Modern information threats come in many forms: from hackers looking to steal intellectual property to oblivious employees who don't know they are putting data at risk. Companies are beginning to realize, however, that solid data protection protocols can actually serve as business enabler. As a result, information security professionals are getting much more of say in corporate decisions and how data protection efforts must be considered when making business decisions, said Marci McCarthy, CEO and president of Tech Exec Networks Inc.
In a series of video interviews from the 2015 ISSA International Conference in Chicago, SearchCompliance editor Ben Cole discussed modern information security strategy with conference speakers and ISSA members. Here, McCarthy discusses information security best practices and why end-user security awareness is the front line of corporate data protection efforts.
How can companies promote the "culture of security" that was the theme of the ISSA International Conference?
McCarthy: The culture of security at an organization is really tantamount to information security executives' mission and being effective in an organization. They really need to get out there and communicate to their boards of directors, their end users, the stakeholders, as well as the information security community at large, on what they are doing and how they are doing it. Promoting a win-win attitude when your best day is when nothing happens -- which is never the case -- is really all about promoting your success.

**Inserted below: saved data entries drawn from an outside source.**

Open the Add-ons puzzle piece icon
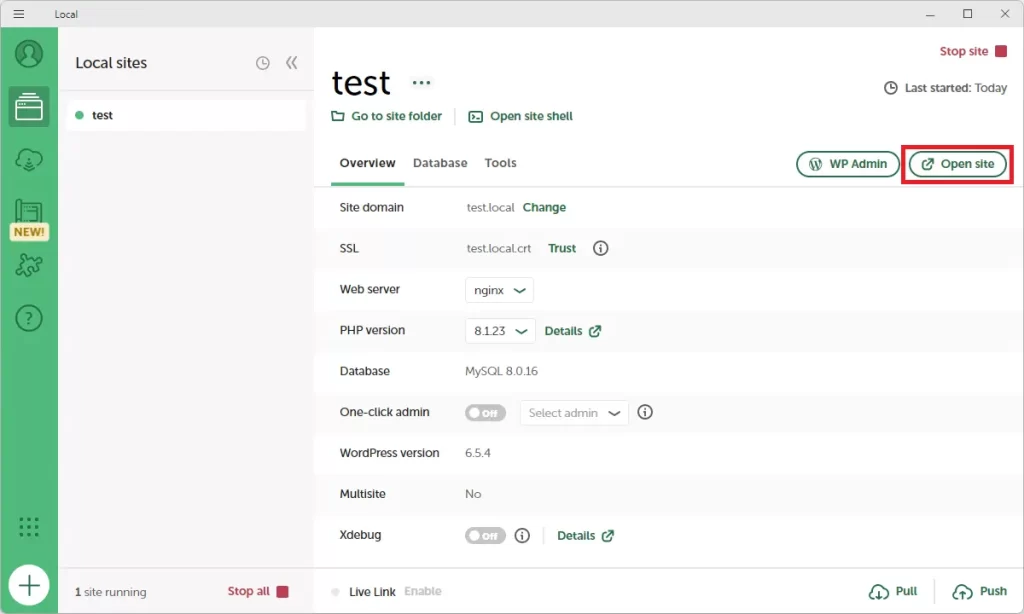 point(29,266)
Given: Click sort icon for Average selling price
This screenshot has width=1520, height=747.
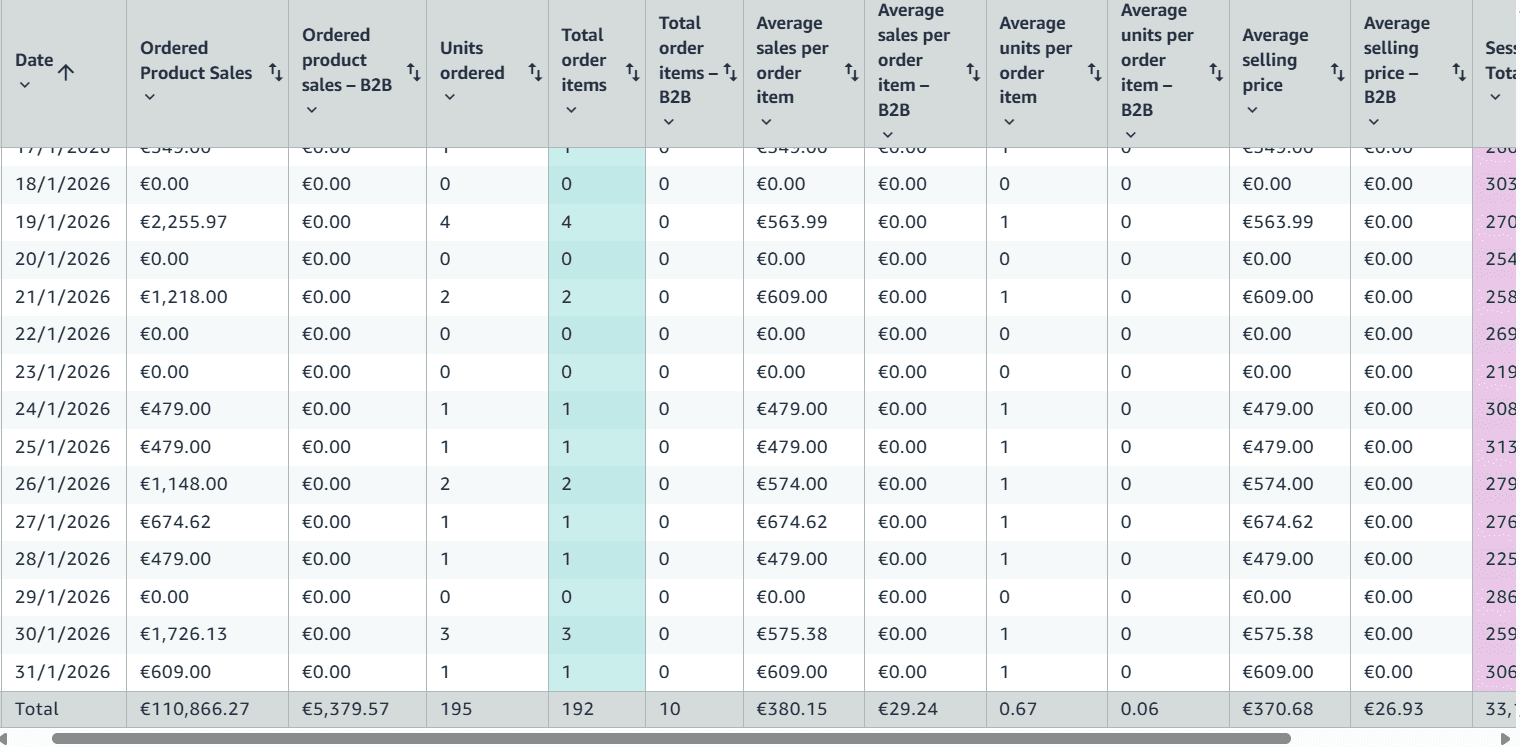Looking at the screenshot, I should coord(1337,72).
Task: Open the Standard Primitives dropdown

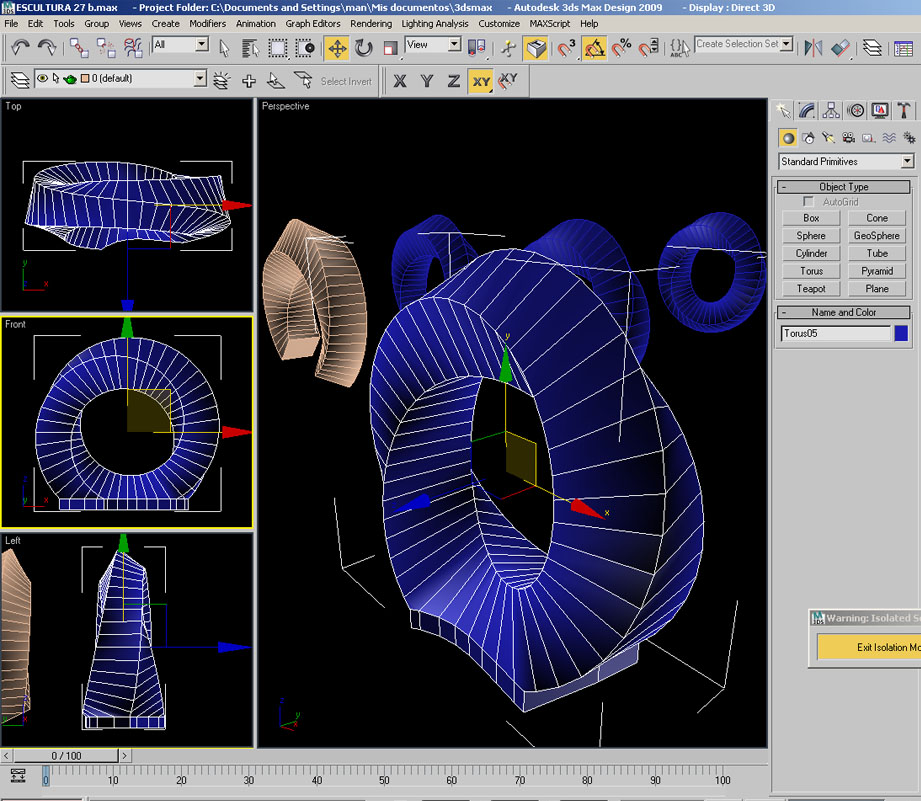Action: tap(906, 162)
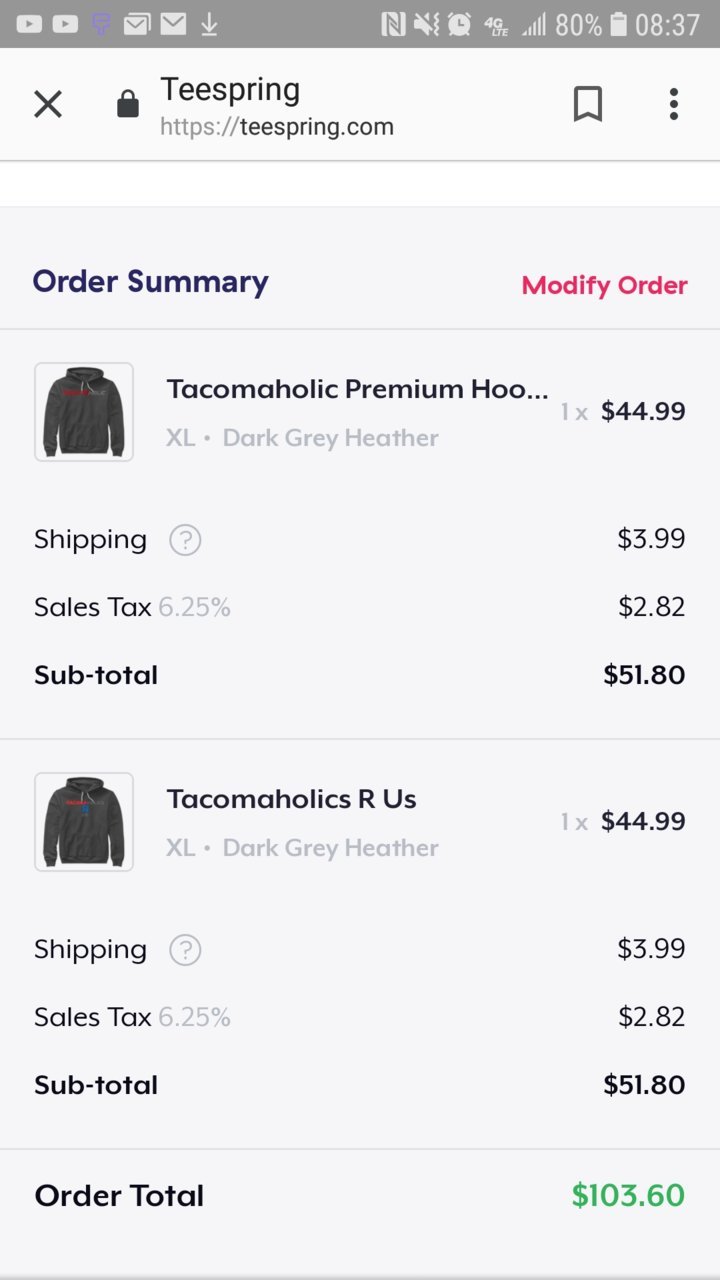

How has new and involving technology, such as the IoT, complicated the information security professional's role?
McCarthy: It started when everyone wanted to bring their iPad to work, and their iPhone, and all their various devices -- the mobility aspect has really driven that. Now there are tons of other devices and ways to connect to the networks and the Internet to do their job more effectively, from point-of-sales terminals to when UPS or FedEx folks come to your house and scan packages. The reality is that's where the future is going, and you have to embrace it to enable the business. It's going to bring you closer to your customer, it's going to streamline the supply chain at the end the day, so we have to embrace it.
How has the InfoSec professional's role changed as information security has become so important to a business's success?

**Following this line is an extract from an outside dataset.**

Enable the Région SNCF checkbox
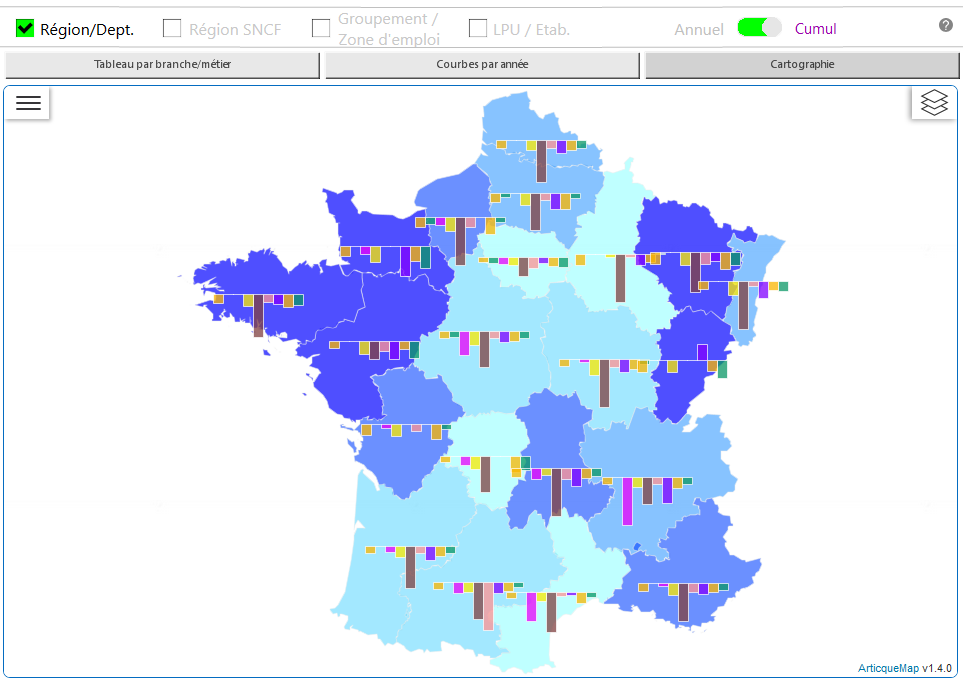This screenshot has width=967, height=684. 172,29
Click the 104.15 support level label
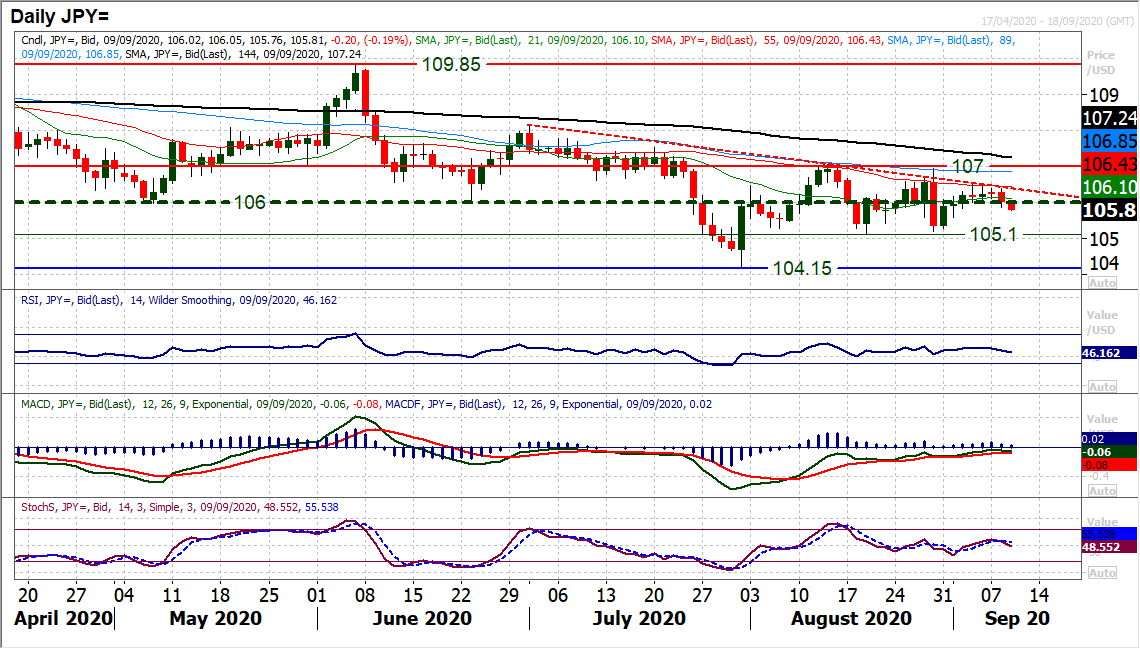 tap(801, 268)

McCarthy: More and more, information security professionals are getting in front of boards of directors and steering committees and becoming part of the leadership team. They are realizing that security is an enabler. It's not a matter of if you are going to be attacked or breached, it's a matter of when. Having those lines of communication already in place preemptively, doing all that you can to manage to the risk, is really the only way the information security professionals can elevate themselves to be much more effective in their companies and protect their companies' information.
End-user security awareness training
How can companies make sure their security policies and processes are staying up to date with modern threats?

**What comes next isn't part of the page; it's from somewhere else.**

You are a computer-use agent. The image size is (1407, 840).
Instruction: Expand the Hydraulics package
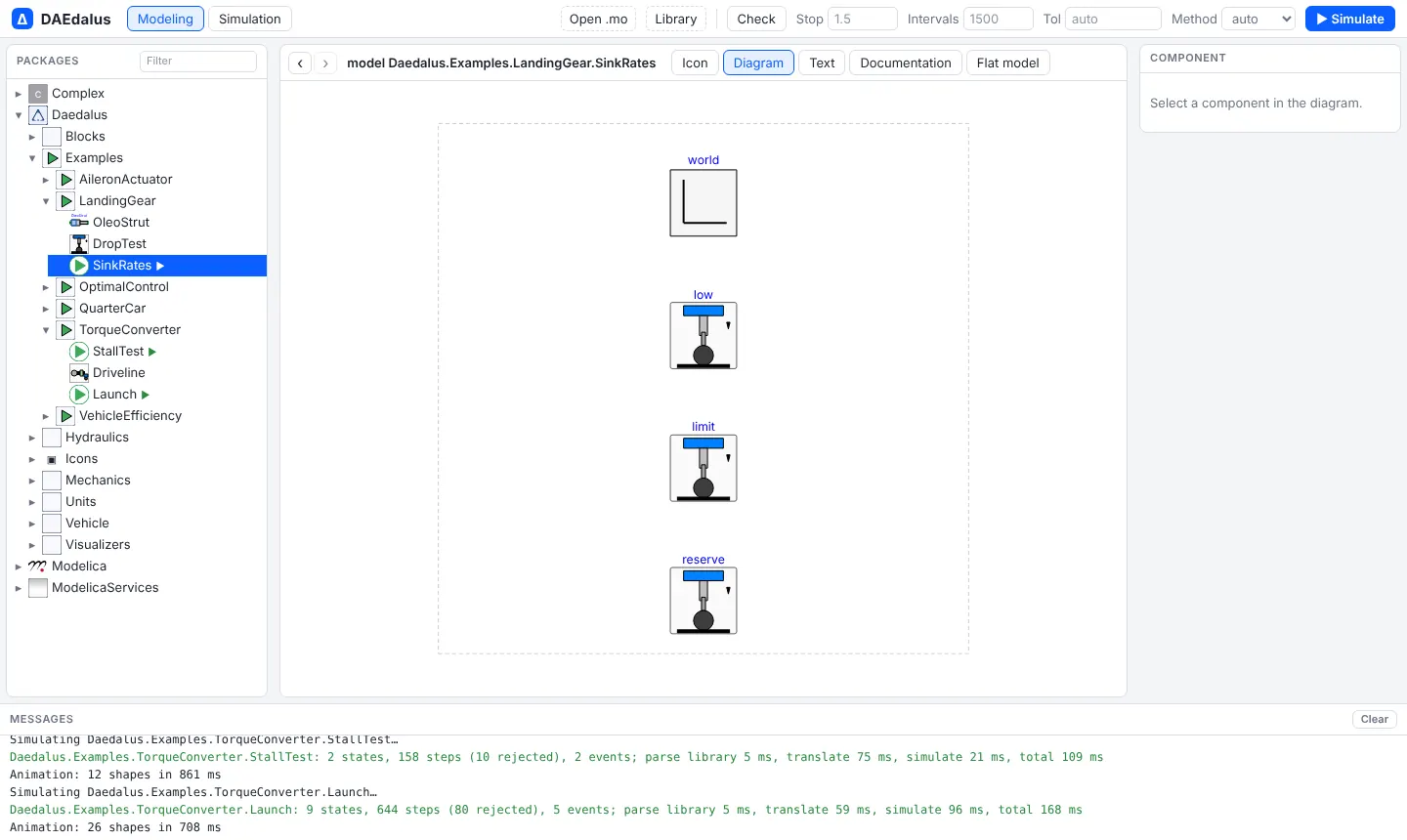tap(32, 438)
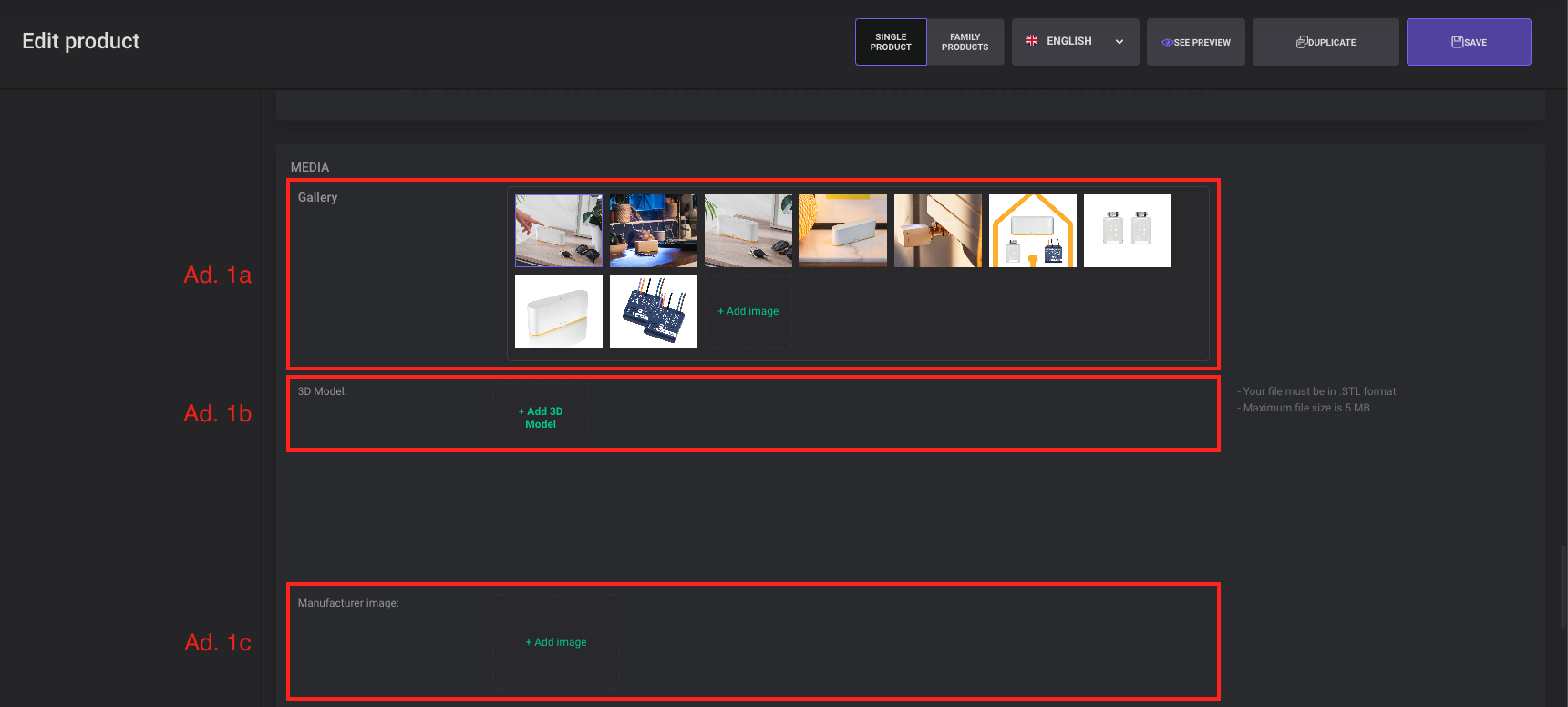Select the blue-lit kitchen shelf gallery image

654,231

McCarthy: It's really about end-user security awareness type of training programs -- doing the pen testing and the phishing type of attacks, and making them aware. It's sort of deputizing your end users so if they see something coming in to your organization that doesn't look right, they are allowed to raise the red flag and not be chastised for doing that. It may be crying wolf -- but I'd rather have the end user crying wolf a little bit and be much more cognizant of what they are seeing on their email or in their environments, than have them click on something and all of a sudden you have a Trojan Horse that entered your environment, and six months later you have an APT.
Public/private sector information sharing for cybersecurity has become a big issue of late. Do you think it is a good strategy for information protection purposes?
McCarthy: Quite frankly, it's a little one-sided. I was invited to represent Georgia in Washington, D.C., at the TechAmerica Fly-in conference, and we met with our senators and congressmen on this particular topic. What we learned was that 90% of the infrastructure belongs to the private sector, and 10% belongs to the government. Although our government has a tremendous amount of information, they are sharing it on a very limited basis with the private sector. There is a total imbalance. We are a nation of laws, so they can't information share, per se, and tell you something is going on in your environment.
I know security executives who have partnered through InfraGard with the FBI. When they do get a briefing, they go into a room with no pencils, no pens, no cameras, no phones, no paper -- really nothing. They are being shown IP addresses, for example, and information that is threatening their company's infrastructure, and they are not allowed to take that information away with them, to bring that back to their information security operations and forensics teams to do a proper investigation. There is a lot more that needs to be done in terms of a real partnership. A partnership is really about being 50/50; it can't be 90/10.